“Navy veteran Tim Peña sat on the laminate wood flooring in his studio apartment for three days. There was no TV or radio, just his thoughts. He thought about how to clean up all the blood if he survived, or how his family would have to walk through it to collect his things if he succeeded. He thought about the veteran in his cellblock who had committed suicide a few days earlier by slipping the blade out of his razor…” from reporter Molly Bohannon: Is Arizona’s model for veteran suicide prevention the answer?
Most journalists report on the lives of others; Tim Peña lives a life that others report on.
He didn’t intend it to be that way. But by being someone else’s “story” he processed this experience to become the person on the other side of the notepad and microphone. This provides an unmatched authenticity to his reporting on veteran suicide, homelessness, and incarceration.
He came close to experiencing the first, managed to survive the second, and speaks from a long history of being in and out of homelessness.
From written-up, to written-about, to written-by
The first firm writing step came about for Tim back in 2004 while living in Croatia where he published the first English-language business and tourism guide with distribution in Croatia and London in the Croatian Bureau of Tourism. Before then, he also designed and sold advertising for Arizona Directions - a new-student guide at the University of Arizona (1986-87), Key Magazine in Chicago, and for the Chicago Blues and Jazz Festival program guides (1993-95).
Upon his return from Croatia in 2006, Tim was arrested at JFK Airport for an outstanding warrant issued by Arizona for back-to-back DUI’s from 2002. After spending six weeks in Ryker’s Island and the Brooklyn Federal Correctional Center, he was ‘conaired’ to Arizona where he was sentenced to 4 ½ years in Arizona prison and released in 2009. In 2014, Tim was again arrested for DUI and a first-offense marijuana possession, and in 2016, found himself homeless and at MANA House, a veteran’s transitional program where he also served as the front desk clerk.
His time at MANA House (Marine, Army, Navy, Air Force) serving as a front desk clerk along with his background in publishing provided the time and space to write a comprehensive Veterans Incarceration/Suicide Index whitepaper that draws parallels between vet suicide and incarceration among veterans with service-connected disabilities such as PTSD, TBI and drug and alcohol addiction.
In 2018, Tim was sentenced to two years in Arizona prison for the marijuana possession and another four years on probation for the DUI. He created the Veterans Justice Project based on his incarceration experiences and those of veterans who were being denied access to Veterans Affairs with a program to ‘Bridge the Gap’ between the veteran and the VA. He credits MANA House for providing him, as a staff member, “access to individuals on the resident side (to interview) as well as all the research and resources I could hope for. I started the VISI in May/June 2016 and finished it up in early 2017.”

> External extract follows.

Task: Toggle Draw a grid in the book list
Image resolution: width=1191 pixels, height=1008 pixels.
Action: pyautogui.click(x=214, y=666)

As he describes it, “MANA House supplied me the tools necessary to research and write the Veterans Incarceration/Suicide Index (VISI) which compares veteran population, incarceration, and suicide to an average ‘index’ for each state. My findings showed that states with more robust Veterans Treatment Courts had significant reductions in all three.”
Fast forward to 2022 and all too many disagreements and disputes with veteran services and Arizona authorities, he moved to New York City.

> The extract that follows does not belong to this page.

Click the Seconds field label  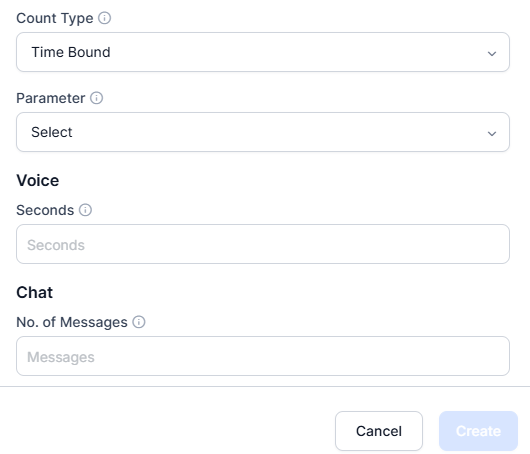tap(45, 210)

A new home as a writer – Military Veterans in Journalism
A series of articles that Tim has been writing for Our Newspaper called “Be The Story” caught the attention of Russell Midori, career journalist/videographer and co-founder of Military Veterans in Journalism. Following a personal introduction in NYC, Tim was invited to attend an MVJ meet in Washington DC. How did that come about so quickly?
“A journalist’s primary responsibility is to tell the truth,” Russell says. “My litmus test for a potential journalist is how willing he is to reveal truths about himself because those are the hardest truths to share. Tim is not afraid to share his experiences with physical and mental health, or even highly stigmatized topics like homelessness or incarceration. Authenticity is a journalist’s most powerful currency, so when I saw that in him, I knew he had great potential in this field.”
And the reason for inviting Tim to an MVJ conference in DC?
Russell continues, “Journalism is a tough field because you have to be polite enough to get an interview and rude enough to demand the truth. Most journalists have too much of one, and not enough of the other, but Tim embodies both these characteristics effortlessly,” and offers one more reason.
“Tim probably didn’t regard himself as a journalist for most of his life, but I think he’s just the kind of person needed to do this type of work. I really felt my early career MVJs needed to meet someone like him so they could observe that sweet spot between courtesy and entitlement, and maybe find that balance for themselves,” Russell ends.
Much to his amazement (or amusement), Tim now finds himself cast as a role model. Which is what he is, and why we are honoring him this month.
(Military Veterans in Journalism is working with Let’s Rethink This to develop an onsite and online “media pool” of experienced professionals whose interviews and stories will support thenewly-launched Veteran Mission Possible campaign attacking the two evils of veteran suicide and veteran medical debt.)